Quintessential Equity
- Industry: Property development, Property fund management
- Founded: 2010; 16 years ago
- Founders: Shane Quinn Harry Rosenberg
- Headquarters: Melbourne, Australia
- Area served: Australia (including Brisbane, Parramatta, Canberra)
- Key people: Shane Quinn, Harry Rosenberg

= Quintessential (company) =

Australian property developer

Quintessential Equity is an Australian property developer and unlisted property fund manager. Through syndicates, it offers investment in specific properties, suitable for high-net-worth individuals.

It was founded by Shane Quinn and Harry Rosenberg in 2010 and is based in Melbourne.

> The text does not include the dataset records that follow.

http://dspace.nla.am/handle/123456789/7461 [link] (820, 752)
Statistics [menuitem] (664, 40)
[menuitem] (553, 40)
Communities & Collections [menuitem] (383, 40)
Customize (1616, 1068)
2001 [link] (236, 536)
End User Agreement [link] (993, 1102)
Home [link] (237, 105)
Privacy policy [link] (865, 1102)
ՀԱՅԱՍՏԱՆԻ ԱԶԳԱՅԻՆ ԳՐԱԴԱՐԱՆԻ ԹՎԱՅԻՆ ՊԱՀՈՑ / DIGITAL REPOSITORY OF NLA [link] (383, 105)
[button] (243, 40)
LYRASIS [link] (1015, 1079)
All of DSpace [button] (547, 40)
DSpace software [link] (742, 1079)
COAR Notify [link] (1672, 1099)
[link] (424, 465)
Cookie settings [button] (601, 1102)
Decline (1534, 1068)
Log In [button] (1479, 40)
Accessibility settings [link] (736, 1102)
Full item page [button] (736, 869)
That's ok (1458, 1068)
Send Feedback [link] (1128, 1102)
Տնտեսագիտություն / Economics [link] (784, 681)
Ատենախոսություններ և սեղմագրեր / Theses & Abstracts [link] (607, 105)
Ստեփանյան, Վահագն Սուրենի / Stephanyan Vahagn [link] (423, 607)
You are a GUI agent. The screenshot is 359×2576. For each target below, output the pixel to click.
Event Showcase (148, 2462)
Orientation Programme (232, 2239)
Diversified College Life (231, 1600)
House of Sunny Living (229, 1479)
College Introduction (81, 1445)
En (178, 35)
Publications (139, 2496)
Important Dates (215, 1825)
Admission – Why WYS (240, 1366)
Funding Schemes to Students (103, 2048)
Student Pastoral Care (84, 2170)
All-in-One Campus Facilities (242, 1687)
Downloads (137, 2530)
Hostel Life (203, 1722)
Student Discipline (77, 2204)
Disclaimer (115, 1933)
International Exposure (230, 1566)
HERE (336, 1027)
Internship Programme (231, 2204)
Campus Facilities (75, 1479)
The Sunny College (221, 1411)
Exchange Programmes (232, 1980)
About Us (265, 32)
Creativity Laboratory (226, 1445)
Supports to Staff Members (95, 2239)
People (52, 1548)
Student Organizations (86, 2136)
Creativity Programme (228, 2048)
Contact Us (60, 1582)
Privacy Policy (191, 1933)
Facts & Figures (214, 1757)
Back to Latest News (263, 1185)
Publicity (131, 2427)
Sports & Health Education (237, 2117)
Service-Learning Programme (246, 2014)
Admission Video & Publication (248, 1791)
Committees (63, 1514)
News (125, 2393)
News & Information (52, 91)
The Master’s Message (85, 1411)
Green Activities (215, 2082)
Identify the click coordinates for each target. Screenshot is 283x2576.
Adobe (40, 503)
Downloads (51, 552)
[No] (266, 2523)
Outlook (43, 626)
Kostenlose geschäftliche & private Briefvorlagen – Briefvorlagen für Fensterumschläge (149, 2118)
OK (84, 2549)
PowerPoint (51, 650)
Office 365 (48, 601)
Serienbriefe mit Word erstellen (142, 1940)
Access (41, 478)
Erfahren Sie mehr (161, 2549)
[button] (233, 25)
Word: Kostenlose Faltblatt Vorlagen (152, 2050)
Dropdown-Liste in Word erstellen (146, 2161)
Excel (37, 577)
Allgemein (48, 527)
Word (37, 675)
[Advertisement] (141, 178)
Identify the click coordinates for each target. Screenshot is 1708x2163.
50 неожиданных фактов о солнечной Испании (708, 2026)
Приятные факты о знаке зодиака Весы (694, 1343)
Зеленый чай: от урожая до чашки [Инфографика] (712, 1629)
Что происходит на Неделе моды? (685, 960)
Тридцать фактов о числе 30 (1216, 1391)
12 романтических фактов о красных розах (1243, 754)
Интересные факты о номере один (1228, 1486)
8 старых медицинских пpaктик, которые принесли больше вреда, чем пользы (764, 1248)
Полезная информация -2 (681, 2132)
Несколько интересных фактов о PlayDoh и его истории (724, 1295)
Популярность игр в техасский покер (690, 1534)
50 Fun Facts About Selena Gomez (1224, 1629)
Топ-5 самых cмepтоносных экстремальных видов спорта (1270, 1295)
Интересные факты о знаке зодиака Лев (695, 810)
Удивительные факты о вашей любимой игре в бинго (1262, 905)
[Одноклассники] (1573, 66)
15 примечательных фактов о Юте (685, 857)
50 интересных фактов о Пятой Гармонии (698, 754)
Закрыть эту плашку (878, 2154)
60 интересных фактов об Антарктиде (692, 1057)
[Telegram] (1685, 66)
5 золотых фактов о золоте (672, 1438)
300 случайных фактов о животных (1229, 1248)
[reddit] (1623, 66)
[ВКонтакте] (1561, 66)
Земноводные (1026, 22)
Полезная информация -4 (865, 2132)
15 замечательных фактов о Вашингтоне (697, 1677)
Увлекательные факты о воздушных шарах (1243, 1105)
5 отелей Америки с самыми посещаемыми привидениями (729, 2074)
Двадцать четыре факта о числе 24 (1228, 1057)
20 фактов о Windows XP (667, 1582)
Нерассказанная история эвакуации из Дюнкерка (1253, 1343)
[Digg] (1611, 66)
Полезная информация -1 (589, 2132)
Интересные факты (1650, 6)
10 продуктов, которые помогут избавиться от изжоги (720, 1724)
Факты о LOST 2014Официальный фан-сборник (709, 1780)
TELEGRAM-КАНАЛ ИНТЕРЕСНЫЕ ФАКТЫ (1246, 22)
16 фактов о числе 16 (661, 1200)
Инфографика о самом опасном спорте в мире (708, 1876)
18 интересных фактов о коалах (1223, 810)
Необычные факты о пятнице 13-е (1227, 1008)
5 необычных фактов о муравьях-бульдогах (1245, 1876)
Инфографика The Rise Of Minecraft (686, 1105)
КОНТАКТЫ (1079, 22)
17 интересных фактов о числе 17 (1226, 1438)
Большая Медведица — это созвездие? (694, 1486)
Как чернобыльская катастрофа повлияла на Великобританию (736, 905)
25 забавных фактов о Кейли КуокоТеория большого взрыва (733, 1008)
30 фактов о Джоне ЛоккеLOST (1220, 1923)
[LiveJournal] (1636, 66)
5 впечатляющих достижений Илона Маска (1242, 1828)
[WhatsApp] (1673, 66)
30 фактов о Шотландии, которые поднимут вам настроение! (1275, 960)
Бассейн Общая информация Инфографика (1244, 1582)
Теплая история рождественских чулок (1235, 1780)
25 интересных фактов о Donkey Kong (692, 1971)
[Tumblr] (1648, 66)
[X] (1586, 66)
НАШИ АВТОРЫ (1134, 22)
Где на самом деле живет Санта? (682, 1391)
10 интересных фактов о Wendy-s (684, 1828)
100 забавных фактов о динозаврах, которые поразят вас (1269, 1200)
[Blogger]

Its office tower purchasing strategy is to buy at market lows in localities that have potential for superior performance. For example 240 Queen Street in Brisbane was purchased in 2024 for A$250 million after negotiations with owner Brookfield who had initially valued the property at up to $300 million.

In January 2015 it sold an office building in Parramatta after a 40% sell-off commitment in 2014 to bolster investor returns.

It bought the Department of Foreign Affairs and Trade-tenanted 44 Sydney Avenue in Canberra in 2015 for $32 million and sold it for $58.6 million in 2017.